B. Limited Access Data
While Limited Access is the default, where necessary, data stewards may specify institutional data elements for which users must obtain specific authorization to access since the data's unauthorized disclosure, alteration, or destruction will cause perceivable damage to the university.
Note: All institutional data in the enterprise-level administrative systems is classified as Limited Access unless otherwise indicated.

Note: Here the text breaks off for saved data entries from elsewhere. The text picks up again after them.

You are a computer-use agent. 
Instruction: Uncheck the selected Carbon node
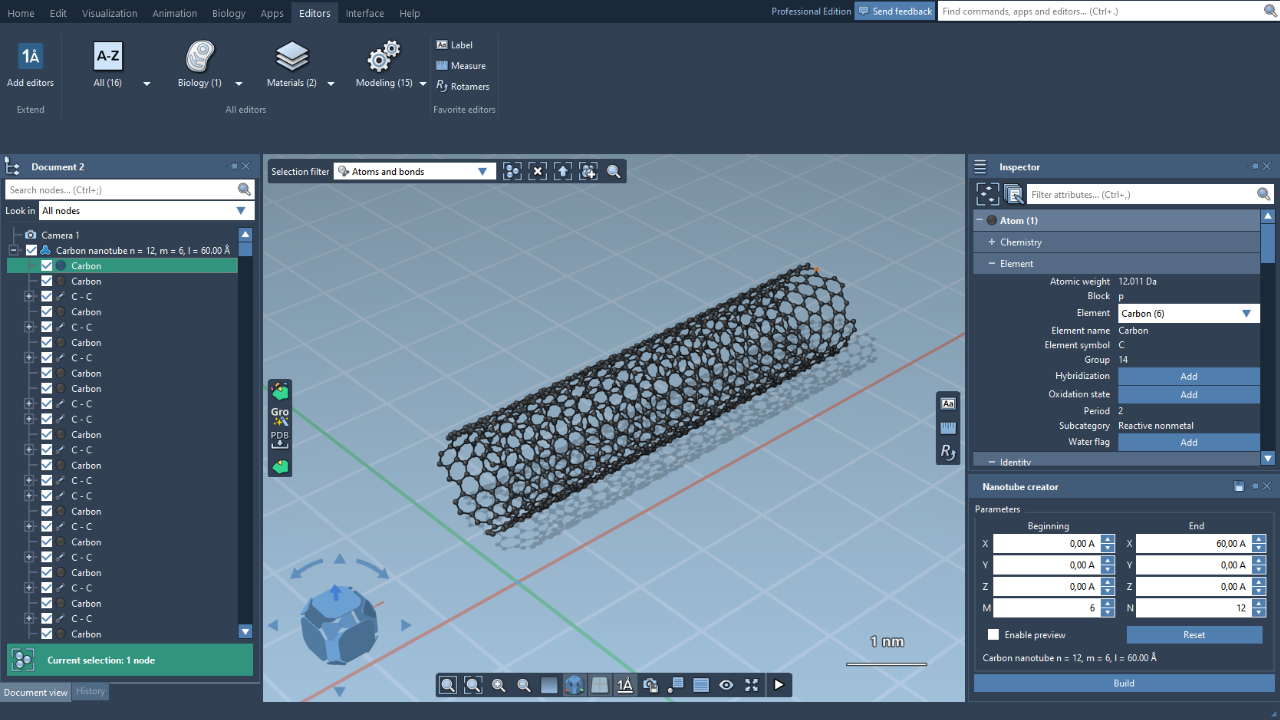[45, 265]
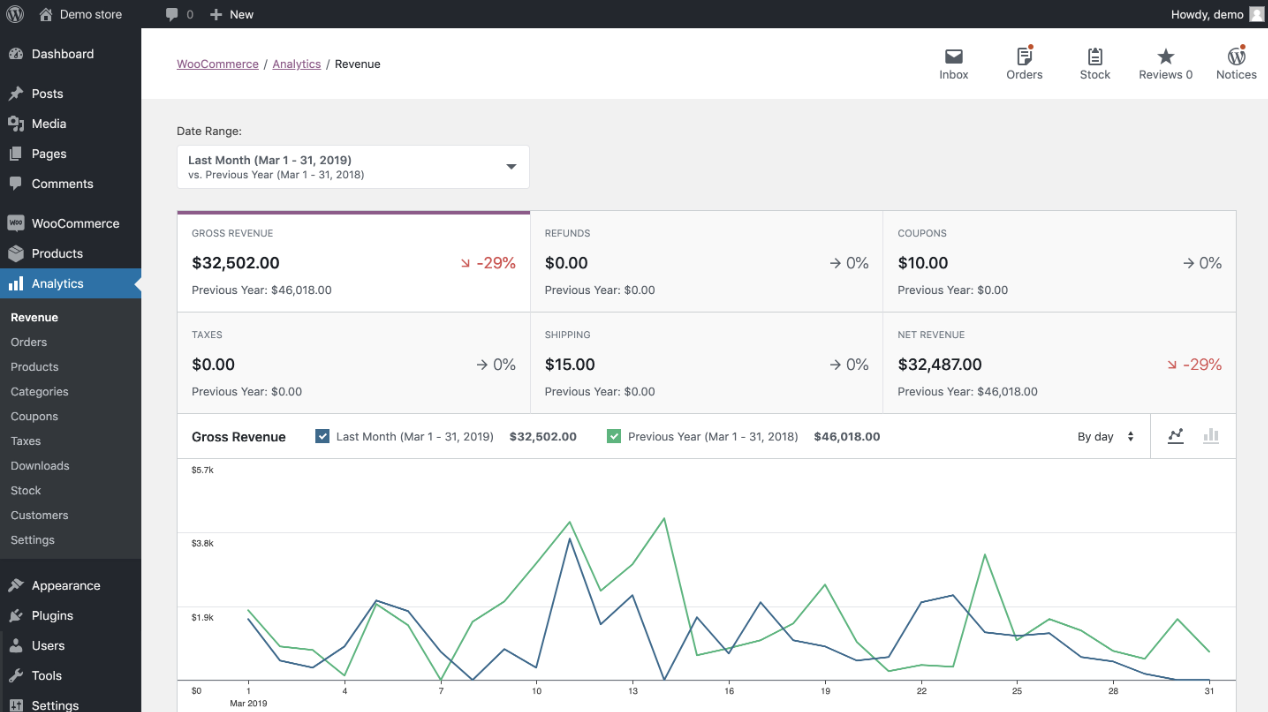
Task: Open the Date Range selector
Action: pos(352,166)
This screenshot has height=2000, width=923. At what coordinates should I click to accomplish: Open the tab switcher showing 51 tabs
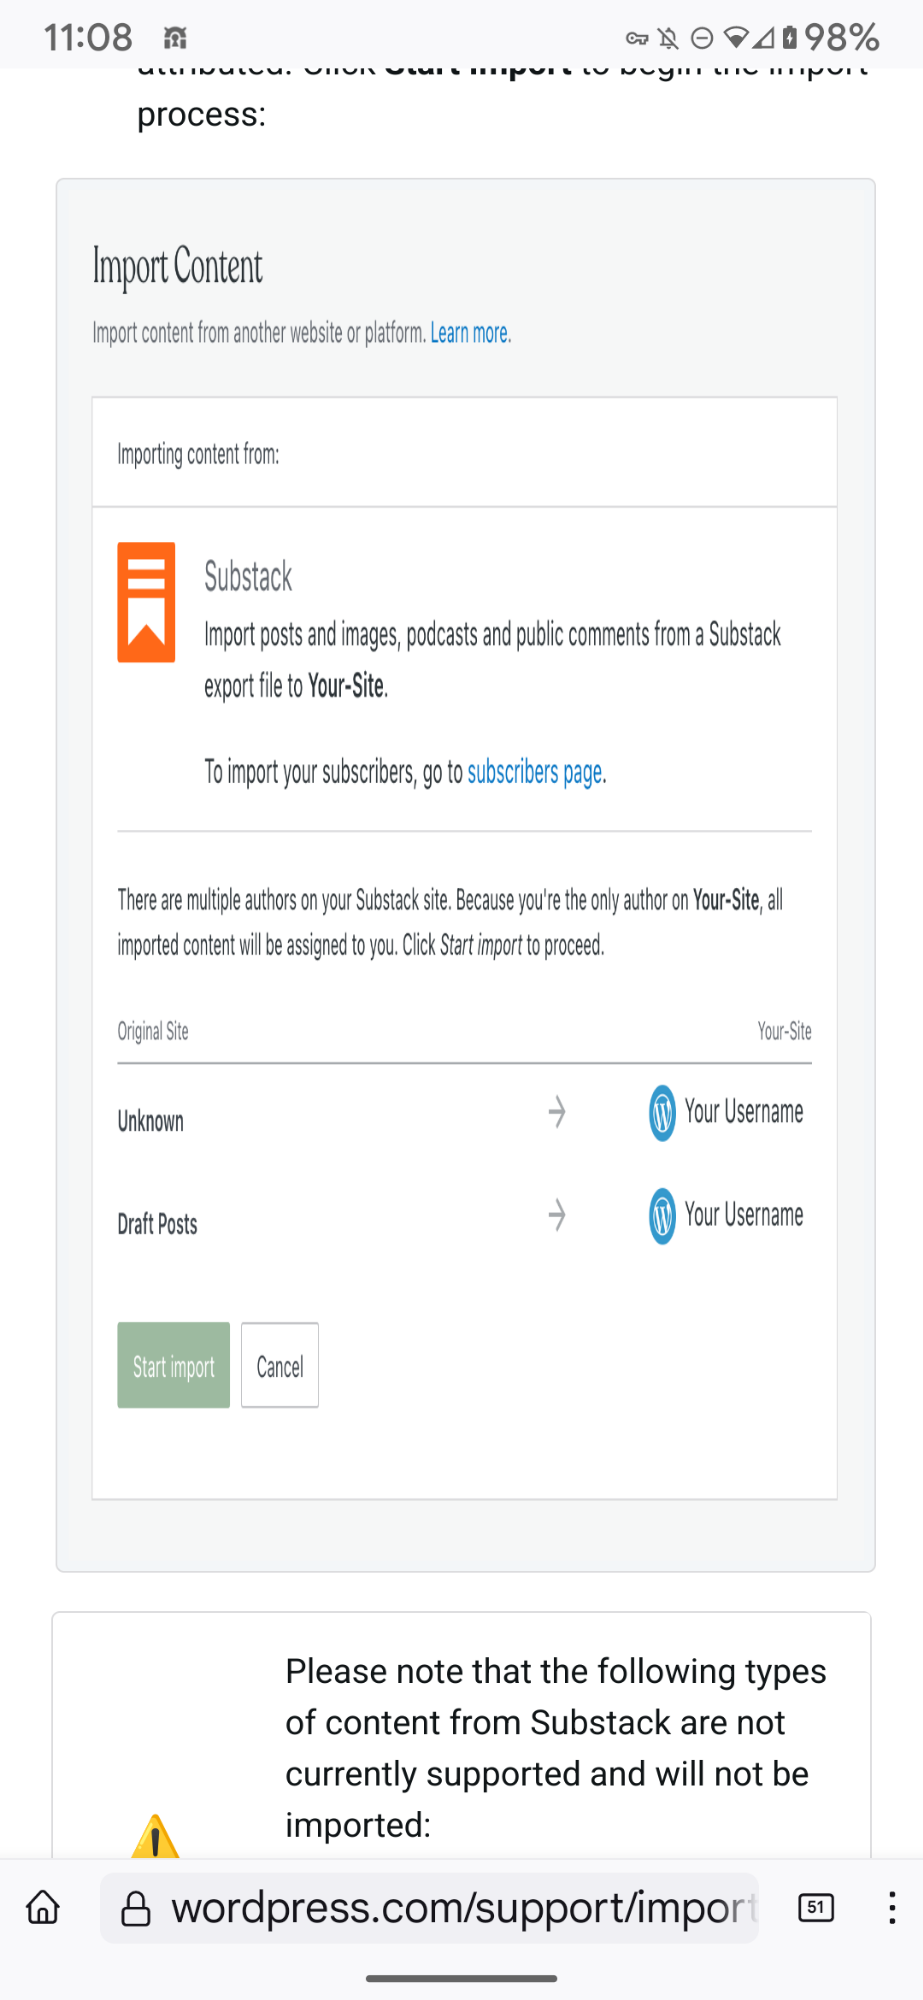pos(816,1907)
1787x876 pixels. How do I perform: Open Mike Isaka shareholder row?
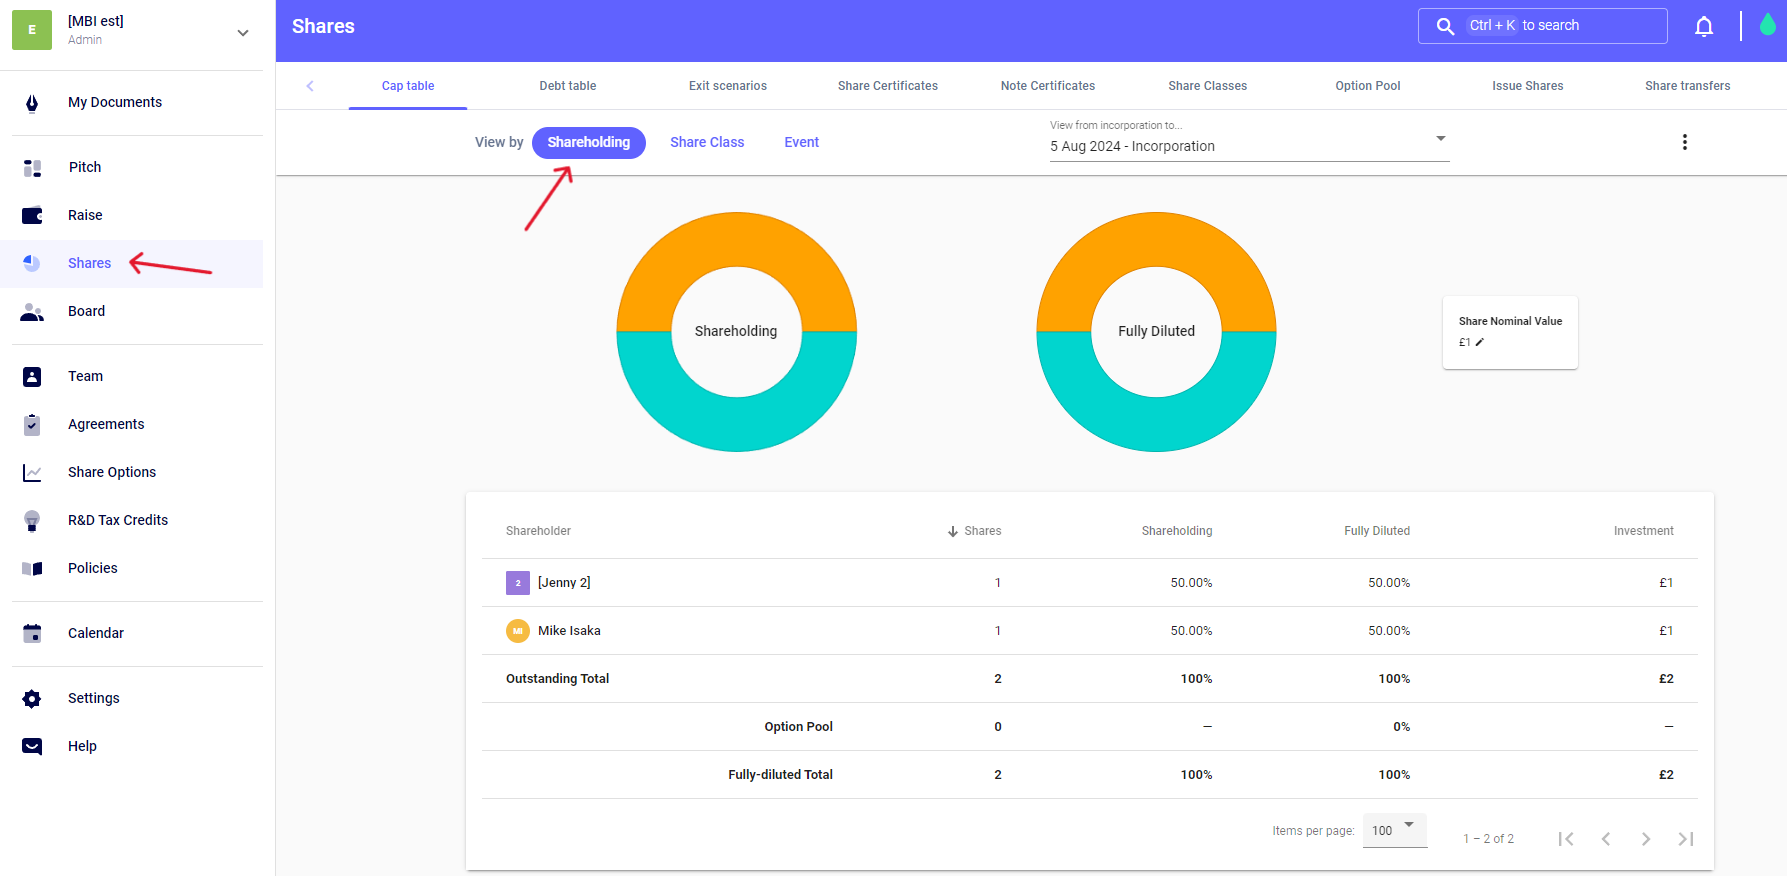click(x=569, y=631)
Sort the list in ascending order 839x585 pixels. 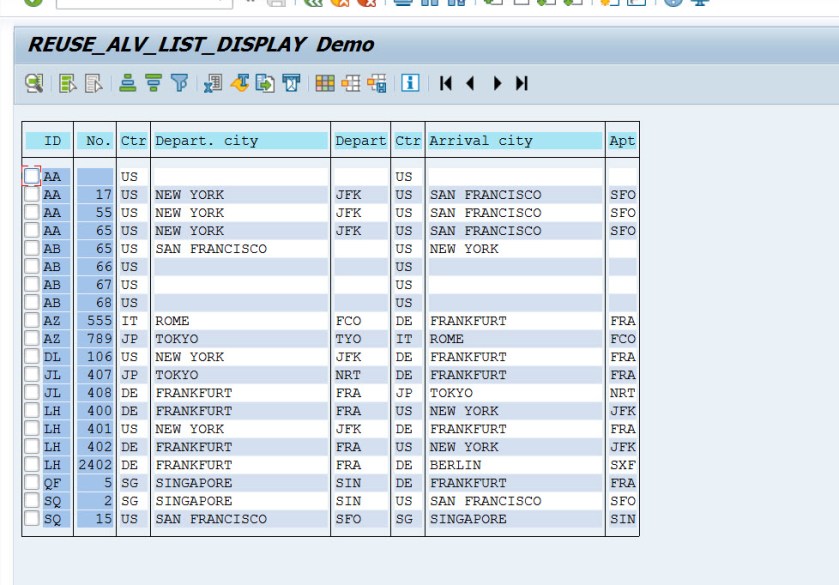coord(128,84)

Examples: Date of Birth, Ethnicity, Purchasing Data
C. Restricted Data
Where required, data stewards may identify institutional data elements as restricted, for which the highest levels of protection should apply, both internally and externally, due to the risk or harm that may result from disclosure or inappropriate use. This includes information protected by law or regulation whose improper use or disclosure could:
1. Adversely affect the ability of the university to accomplish its mission
2. Lead to the possibility of identity thief by release of personally identifiable information of university constituents
3. Put the university into a state of non-compliance with various state and federal regulations such as FERPA, HIPAA, GLBA
4. Put the university into a state of non-compliance with contractual obligations such as payment card industry data security standards
The specification of data as protected should include reference to the legal or externally imposed constraint that requires this restriction, the categories of users typically given access to the data, and under what conditions or restrictions access is typically given.
Data stewards and data custodians are responsible for identifying and implementing safeguards for Restricted Data. If the applicable laws and regulations or University Computer Security Standards do not specify how to adequately safeguard the restricted data, the Data Steward is responsible for developing safeguards based on information security best practice working in cooperation with the Office of the CIO and Legal Affairs. In some cases, multiple data stewards may collect and maintain the same restricted data element. In these cases, these data stewards must work together to implement a common set of safeguards.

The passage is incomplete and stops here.